The OFCCP does not provide any details about the recognition program, but states that the agency plans "to highlight specific contractor programs and initiatives that are innovative, have achieved demonstrable results, and that could be taught or incorporated into contractor peer mentoring programs." The OFCCP notes that recognizing mere compliance is not its objective; rather, the award "would be for contractors who are innovative thought leaders among their peers for achieving diverse and inclusive workplaces."
Although the OFCCP provides no timetable for rolling out this recognition program, we should expect specifics soon, as the government fiscal year draws to a close. Any award from an enforcement agency is well-earned and highly valued, so contractors should get ready to brag about their state-of-the-art practices for advancing diversity and inclusion.
Affirmative Action Program Verification Initiative – Directive 2018-07
In an effort to combat what it views as lackluster compliance by contractors, the OFCCP will soon require all covered contractors and subcontractors to verify their compliance on an annual basis. Although this is not an entirely new premise, the effect on contractors may be significant.
During roughly 2001 through 2006, the EO Survey required contractors to certify that they had an affirmative action plan in place, putting pressure on contractors to ensure that their AAPs were in effect when the EO Survey was submitted. In addition, the federal System for Award Management requires contractors to certify annually that they have developed and have "on file" an affirmative action plan compliant with Executive Order 11246, or that they have not previously had covered contracts, though it is not clear whether there is any mechanism in place to monitor responses. Finally, the OFCCP's regulations also contain a provision authorizing the OFCCP to require contractors to submit summary information to the agency annually. The OFCCP has not previously taken advantage of this regulatory authority.
The OFCCP surmises that many federal contractors do not adhere to the regulations requiring written AAPs. The Agency's conclusion is based on the fact that 85 percent of contractors fail to submit timely AAPs after receiving a Scheduling Letter. In addition, the OFCCP acknowledges that it is unable to audit more than a very small portion of contractors each year.
The OFCCP has not provided specifics about the new certification requirement, but notes that the "verification would initially take the form of OFCCP review of a certification, followed by potential compliance checks, and could later take the form of annual submissions of AAPs to OFCCP for review." The Agency has also indicated that it intends to incorporate the verification (or lack thereof) into its methodology for scheduling contractors for compliance evaluations. In other words, contractors who do not certify are more likely to be selected for a compliance evaluation. This increases the OFCCP's chances of finding deficiencies in the audits that it does conduct. It also will "help ensure there are no 'free-riders' that benefit from participating in the federal procurement process while not bearing the corresponding cost of AAP compliance based on the current likelihood that they will not be listed (and potentially receiving an inequitable advantage over law abiding contractors)."

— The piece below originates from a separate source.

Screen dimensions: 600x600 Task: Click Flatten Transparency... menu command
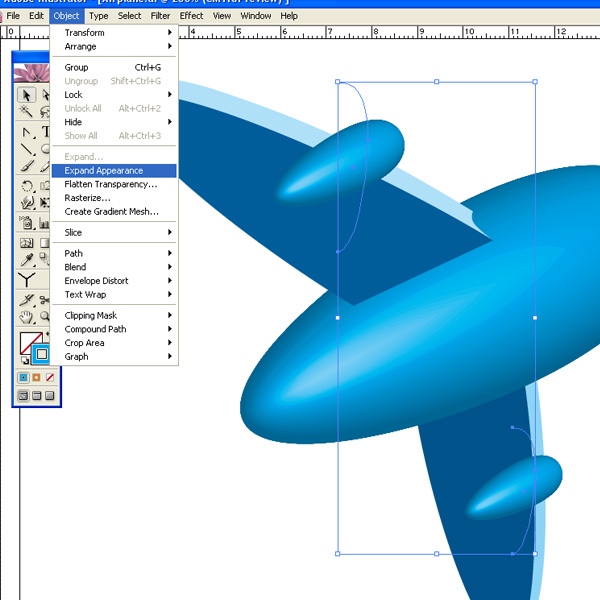[x=110, y=185]
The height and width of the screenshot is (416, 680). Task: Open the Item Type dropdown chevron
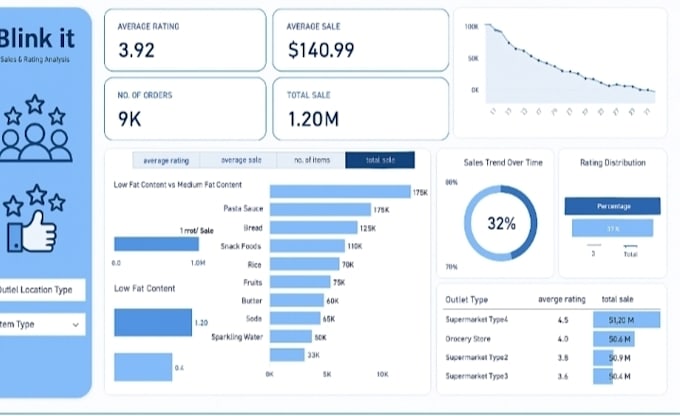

The Directive provides that the OFCCP will develop a comprehensive program that includes the following:
- Annual certification of compliance with AAP requirements
- Use of certification as criteria in scheduling methodology of compliance evaluations
- Compliance checks conducted by the OFCCP
- A requirement that contractors provide a "proffer of the AAP" if they ask for an extension of time to submit the AAP during a compliance evaluation
- Systems to collect and review AAPs provided by federal contractors
While the OFCCP's faithful constituents wait for more information regarding the agency's new directives, contractors who may not be fully compliant should take advantage of this lead time to review policies, practices, and procedures, and to develop (and implement) compliant written AAPs.